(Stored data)
-- Opening Marker --
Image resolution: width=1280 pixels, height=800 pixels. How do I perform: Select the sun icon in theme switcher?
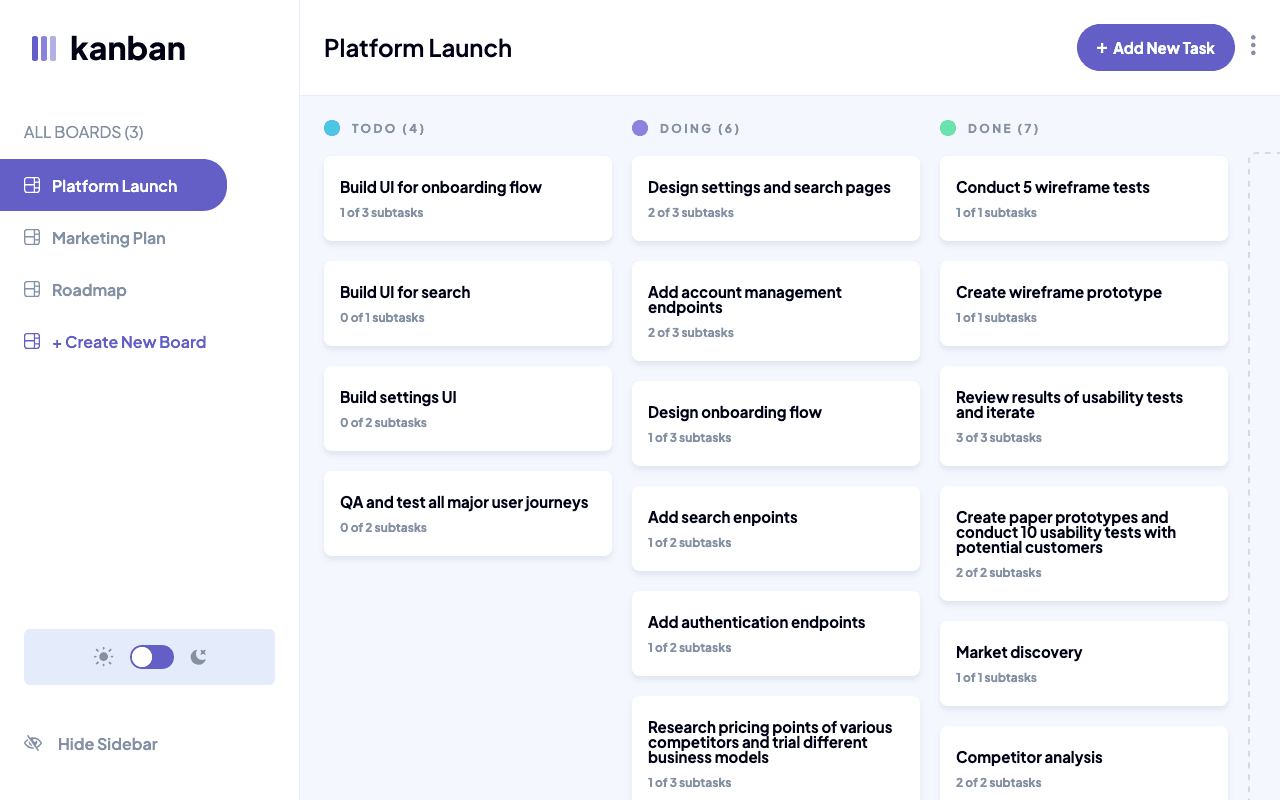click(x=103, y=656)
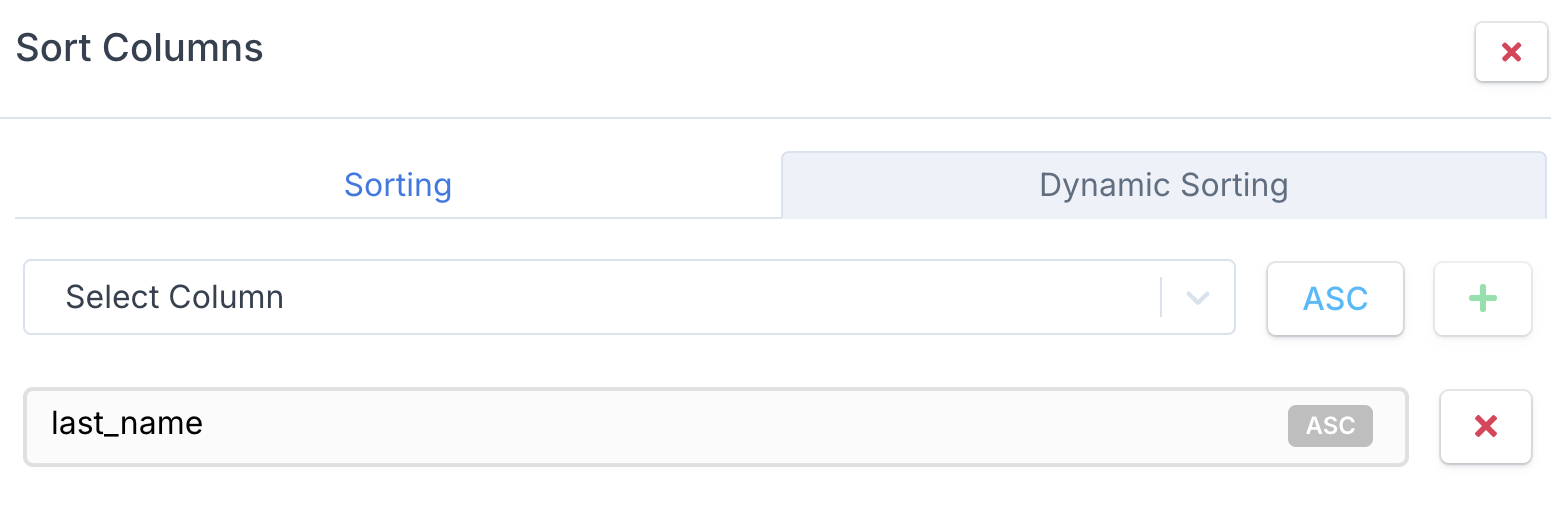Viewport: 1551px width, 511px height.
Task: Toggle the blue ASC sort direction button
Action: coord(1335,298)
-- Closing Marker --
* _Work order_
If an entry holds a picture, skip the picture and print the rest of the data exactly.

* _Answer to the problem_
Image resolution: width=1280 pixels, height=800 pixels. How do I perform: Select the sun icon in theme switcher?
click(x=103, y=656)
Viewport: 1551px width, 511px height.
Task: Toggle the blue ASC sort direction button
Action: coord(1335,298)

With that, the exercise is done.